More NOT-ADVICE
An idea I've encountered to some degree, but not nearly as much as I think worthwhile, about interest rates, is that somewhere around 2.5% for the Fed target interest rate is neutral to the economy. Around 2.5% is neither stimulative, nor is it a wet blanket (I can't think of a better and cool term like stimulative
).
That means that with this most recent interest rate boost, the Fed has moved from a stance of aggressive stimulation of the economy to ... aggressive stimulation of the economy. The difference between now and the start of the pandemic is inflation was 8% at most recent report, and I expect it to be higher in the April report.
If the Fed carries through with quarter point hikes for the balance of the year and arrives at 1.75 - 2.00% at end of year, then the Fed will have moved from aggressive stimulation of the economy to .... stimulating the economy at a steadily and lower stance of economic stimulation. I don't know what inflation will be at the end of the year but any stimulation with 8%+ inflation and such a good employment environment cries out for more aggressive interest rate increases. I am increasingly of the belief that the Fed needs to do something shocking to let investors know clearly that the high inflation needs to be addressed - something to let investors know that the Fed isn't asleep at the wheel through this. I tend to think that quarter point rate changes are priced in and have become the baseline for business-as-usual to investors.
I see these as a net good for Tesla, even if the transfer mechanism is somewhat convoluted and delayed.
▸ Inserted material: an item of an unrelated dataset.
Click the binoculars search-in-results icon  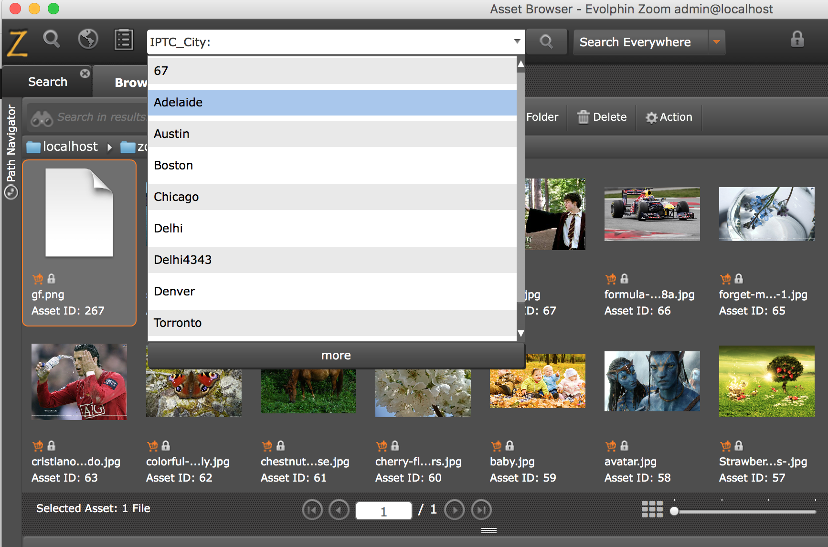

At some point - maybe with this P/D report, and maybe in a few more quarterly P/D reports, I think that investors will flip a switch in their thinking about Tesla. At some point I expect investors to realize that Tesla is effectively immune to interest rate changes and inflation - that Tesla has the necessary pricing power to pass along inflation in raw materials to buyers with no effective change in the business.
And interest rates don't really matter to the company any longer - there is no need for longer term borrowing to support expansion of the business. The company might even be facing the need to start paying a dividend to avoid accumulating too much cash (how weird is that).
The combination, I think, will turn the view of Tesla from a "Growth Company" (with corresponding interest rate sensitivities) and into a safe haven. A good place to be invested in the face of high and rising inflation and/or interest rates.
As long as the longer term Tesla Story remains intact. The big risk to this safe haven view, as I see it, is a quarter (or 2) of matching or missing expectations. It can and will happen - the question is when. As long as Wall Street is told ">50% long term growth, significantly higher in 2022" and hears "30% growth" and puts 30% into their models, then the Wall Street expectations will lag reality by a lot.